### INSTRUCTIONS FOR THE TASK
Retyping each entry exactly is the whole task.

Data entries
•••••

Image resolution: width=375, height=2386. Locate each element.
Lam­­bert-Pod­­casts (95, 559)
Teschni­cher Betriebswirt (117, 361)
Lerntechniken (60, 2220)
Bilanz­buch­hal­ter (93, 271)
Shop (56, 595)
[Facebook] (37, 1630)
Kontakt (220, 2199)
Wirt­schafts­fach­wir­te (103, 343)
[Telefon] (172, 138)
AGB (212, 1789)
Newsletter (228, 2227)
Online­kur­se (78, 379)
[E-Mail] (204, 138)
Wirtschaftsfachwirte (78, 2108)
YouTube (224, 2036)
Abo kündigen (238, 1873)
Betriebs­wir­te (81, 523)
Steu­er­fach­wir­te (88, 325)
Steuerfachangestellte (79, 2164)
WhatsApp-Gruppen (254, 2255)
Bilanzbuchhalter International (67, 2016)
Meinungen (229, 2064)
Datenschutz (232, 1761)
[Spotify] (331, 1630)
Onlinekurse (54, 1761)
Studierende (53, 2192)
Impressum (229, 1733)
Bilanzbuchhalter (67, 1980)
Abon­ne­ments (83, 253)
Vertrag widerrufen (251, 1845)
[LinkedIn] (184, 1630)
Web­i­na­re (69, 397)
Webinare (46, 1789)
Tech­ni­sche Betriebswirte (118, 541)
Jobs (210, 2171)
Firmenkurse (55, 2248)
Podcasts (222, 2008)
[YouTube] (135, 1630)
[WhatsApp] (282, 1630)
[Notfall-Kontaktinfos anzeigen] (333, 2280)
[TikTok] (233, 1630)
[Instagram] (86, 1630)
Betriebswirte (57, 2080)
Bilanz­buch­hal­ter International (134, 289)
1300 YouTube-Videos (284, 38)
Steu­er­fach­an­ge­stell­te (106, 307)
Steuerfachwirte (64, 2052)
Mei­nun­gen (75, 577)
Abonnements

•••••

### WRITTEN RESPONSE
Image resolution: width=375, height=2386. Locate each element.
Lam­­bert-Pod­­casts (95, 559)
Teschni­cher Betriebswirt (117, 361)
Lerntechniken (60, 2220)
Bilanz­buch­hal­ter (93, 271)
Shop (56, 595)
[Facebook] (37, 1630)
Kontakt (220, 2199)
Wirt­schafts­fach­wir­te (103, 343)
[Telefon] (172, 138)
AGB (212, 1789)
Newsletter (228, 2227)
Online­kur­se (78, 379)
[E-Mail] (204, 138)
Wirtschaftsfachwirte (78, 2108)
YouTube (224, 2036)
Abo kündigen (238, 1873)
Betriebs­wir­te (81, 523)
Steu­er­fach­wir­te (88, 325)
Steuerfachangestellte (79, 2164)
WhatsApp-Gruppen (254, 2255)
Bilanzbuchhalter International (67, 2016)
Meinungen (229, 2064)
Datenschutz (232, 1761)
[Spotify] (331, 1630)
Onlinekurse (54, 1761)
Studierende (53, 2192)
Impressum (229, 1733)
Bilanzbuchhalter (67, 1980)
Abon­ne­ments (83, 253)
Vertrag widerrufen (251, 1845)
[LinkedIn] (184, 1630)
Web­i­na­re (69, 397)
Webinare (46, 1789)
Tech­ni­sche Betriebswirte (118, 541)
Jobs (210, 2171)
Firmenkurse (55, 2248)
Podcasts (222, 2008)
[YouTube] (135, 1630)
[WhatsApp] (282, 1630)
[Notfall-Kontaktinfos anzeigen] (333, 2280)
[TikTok] (233, 1630)
[Instagram] (86, 1630)
Betriebswirte (57, 2080)
Bilanz­buch­hal­ter International (134, 289)
1300 YouTube-Videos (284, 38)
Steu­er­fach­an­ge­stell­te (106, 307)
Steuerfachwirte (64, 2052)
Mei­nun­gen (75, 577)
Abonnements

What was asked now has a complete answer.